Given that the CPS data directly address workers’ labor market status, we prefer to emphasize those results, but others might argue that the better data collection of the CES study tells the truer story. Regardless, the important takeaway is that the difference in the datasets might be driving the contradictory narratives currently being debated in the media.


Some pundits seem to have rushed to the defense of federally expanded UI programs when the July jobs report was released, arguing that there was no evidence that the programs discouraged employment. But this perspective cannot be reconciled with decades of labor market research. Furthermore, even research that has been framed as proof that the federal expansion to UI had no employment-discouraging effect itself acknowledges that workers were 20 percent more likely to accept jobs in states that had opted out.
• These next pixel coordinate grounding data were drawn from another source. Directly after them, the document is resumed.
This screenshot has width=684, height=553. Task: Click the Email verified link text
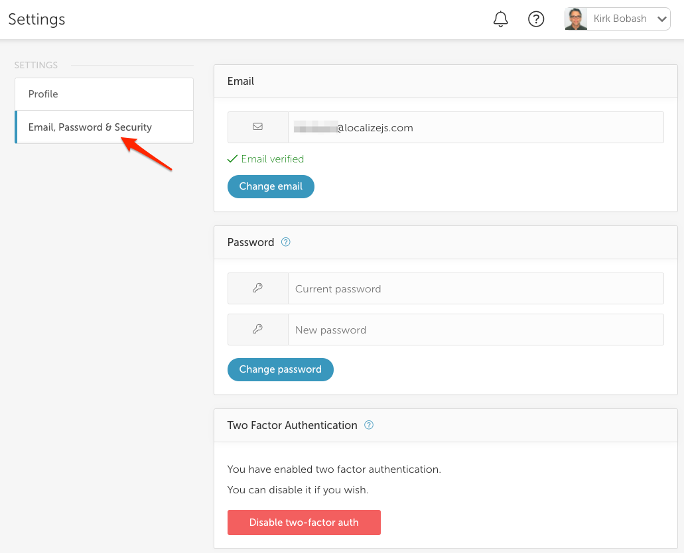point(272,158)
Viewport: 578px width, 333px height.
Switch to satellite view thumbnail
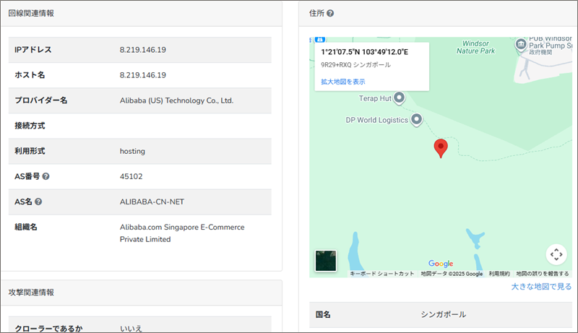click(326, 261)
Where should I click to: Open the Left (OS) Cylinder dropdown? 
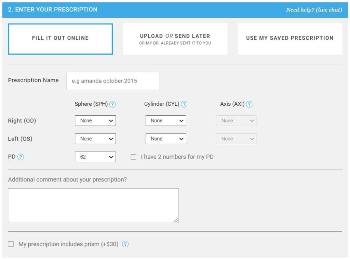pos(166,139)
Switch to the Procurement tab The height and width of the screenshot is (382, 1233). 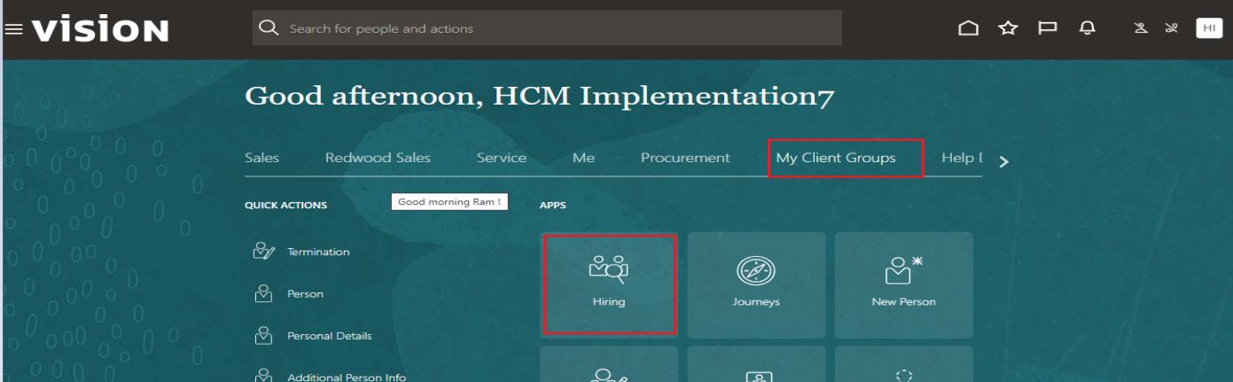point(685,158)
It is entirely possible that jobless workers fear workplace-related COVID-19 infection or face childcare difficulties, and these are legitimate reasons for delaying their return to the job market and availing themselves of UI benefits. However, the question remains regarding why these difficulties would persist despite widespread availability of effective vaccines and the resurgence in travel and entertainment spending.

Our own analysis is a work in progress and is subject to refinement and revision as more data become available. Our preliminary results suggest that states that opted out of the federal expansion to UI saw faster employment growth than states that did not. To the extent that these results contradict other preliminary research, we suggest that differences between the CPS and CES datasets may be driving part of the disagreement. More work remains to be done, and better understanding of the controversy must be developed, because the pandemic-caused recession clearly showed that America’s existing UI system is woefully inadequate to the task of helping workers weather economic downturns.